R’s new wheelchair has arrived. R’s colour choices (pink and orange) turned out great and the chair looks very cute. R is very pleased with it.
R’s recent poor run of health has meant that I have been using the chair perhaps more than I would have expected. And I have made a curious discovery. People are much nicer to us with R in the chair than than they were before.
Funnily enough, by and large, I hadn’t really noticed that people weren’t always being nice. It’s true that the week before the wheelchair arrived, I was out with R in her buggy, when a man stopped me to tell me that she was far too big to be in one. It’s also true that there were always those people who tutted and stared when R was being noisy in public places.

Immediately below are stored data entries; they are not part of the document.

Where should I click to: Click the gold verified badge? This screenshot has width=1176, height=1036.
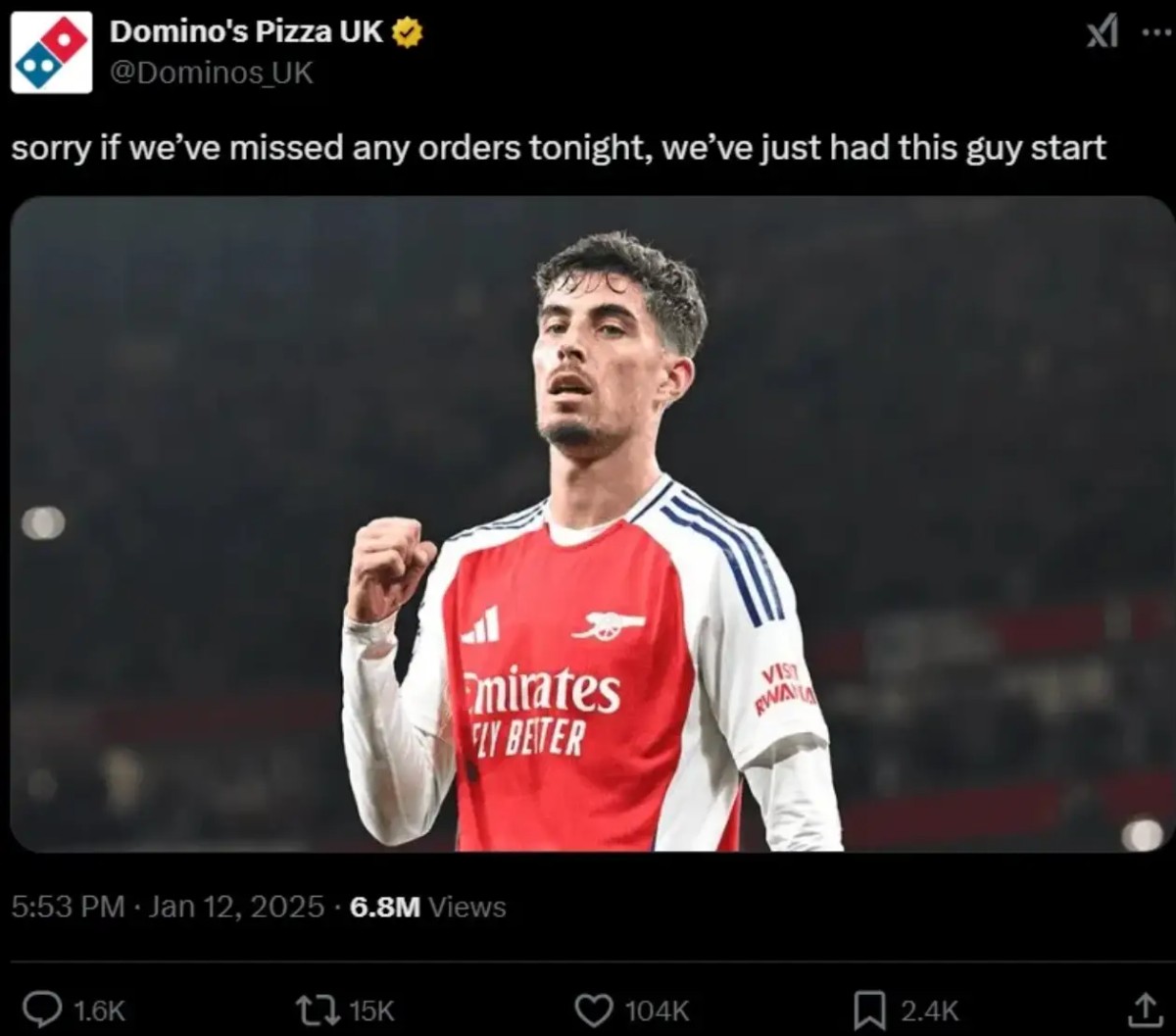pos(408,32)
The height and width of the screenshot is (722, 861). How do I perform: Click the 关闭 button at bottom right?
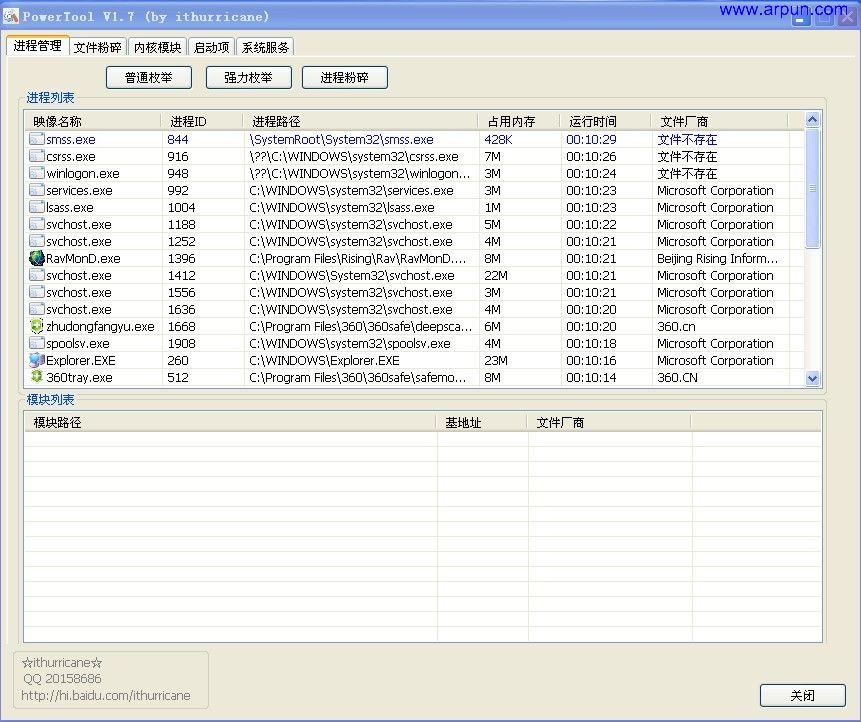pyautogui.click(x=801, y=695)
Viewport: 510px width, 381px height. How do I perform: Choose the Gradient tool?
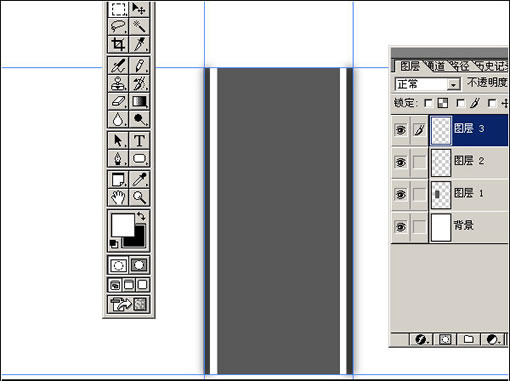coord(139,101)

But most people weren’t like that. It’s just that, incredible as it seems, they apparently didn’t recognise R’s disability. Introduce a wheelchair and people smile and chat to R, they hold open doors and offer help. Introduce a wheelchair and there are no raised eyebrows when we park in a disabled parking space or use the disabled toilets. It’s almost like the wheelchair is needed to validate R’s disability.
I met a couple of friends, M and J, in the supermarket cafe right next to R’s school before I picked her up this afternoon. I discussed this shift in behaviour with my friends (who, like me, are mums to daughters with disabilities). “People are less aware of the presentation of disability than they should be. Disability just isn’t as visible in the community as it should be.” As I ranted, J watched a scene play out behind me. A woman entered the cafe with a small boy. The boy was agitated and crying when he arrived. The woman set about calming him down and then together they quietly ate a snack. On the table the woman had set up a card. The card said that they were from the nursery attached to R’s school, that this was a “social snack time” and that if anyone wanted to ask about what they were doing they could. And no-one in the cafe fussed and no-one in the cafe tutted. What a brilliant way to raise awareness.